Dataset extract:
+--

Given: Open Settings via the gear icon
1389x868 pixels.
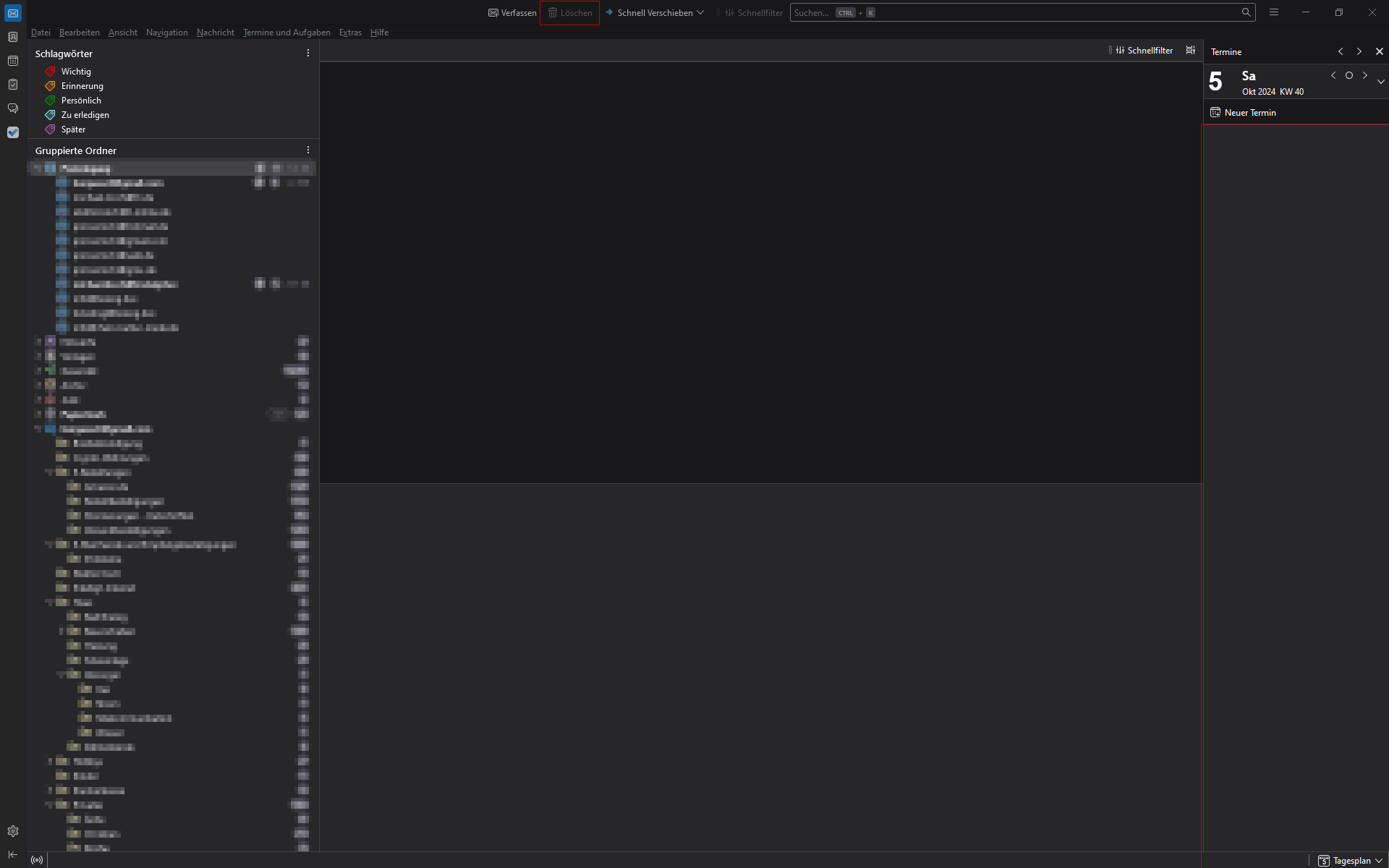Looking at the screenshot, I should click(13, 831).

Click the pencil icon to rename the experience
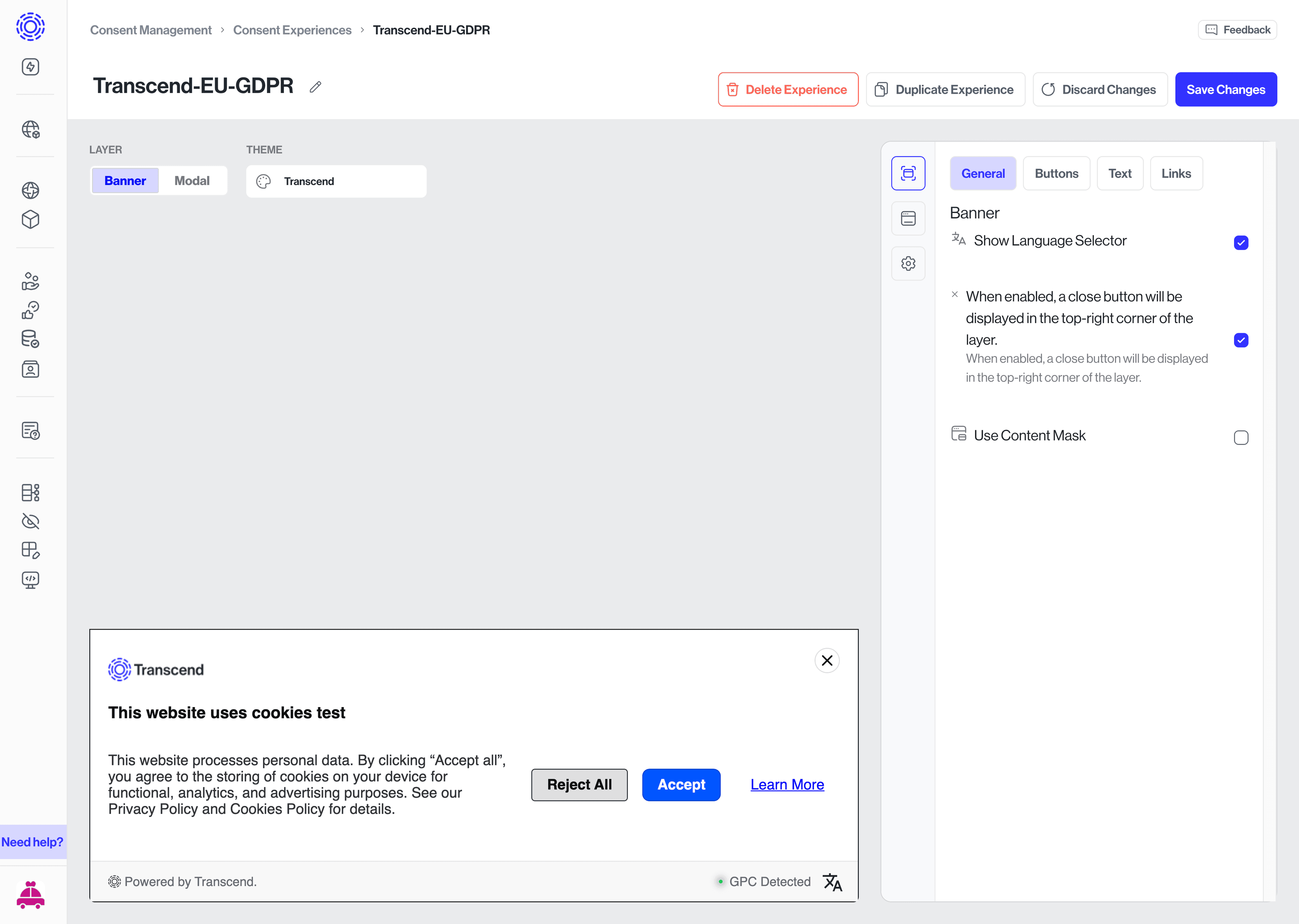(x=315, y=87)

+--

Work to be completed: Reproduce only the lines from the line with "1389x868 pixels." to the end of the entries. Keep both ends, copy them exactly, and omit every picture.

Solution below:
1389x868 pixels.
Looking at the screenshot, I should click(13, 831).

Click the pencil icon to rename the experience
(x=315, y=87)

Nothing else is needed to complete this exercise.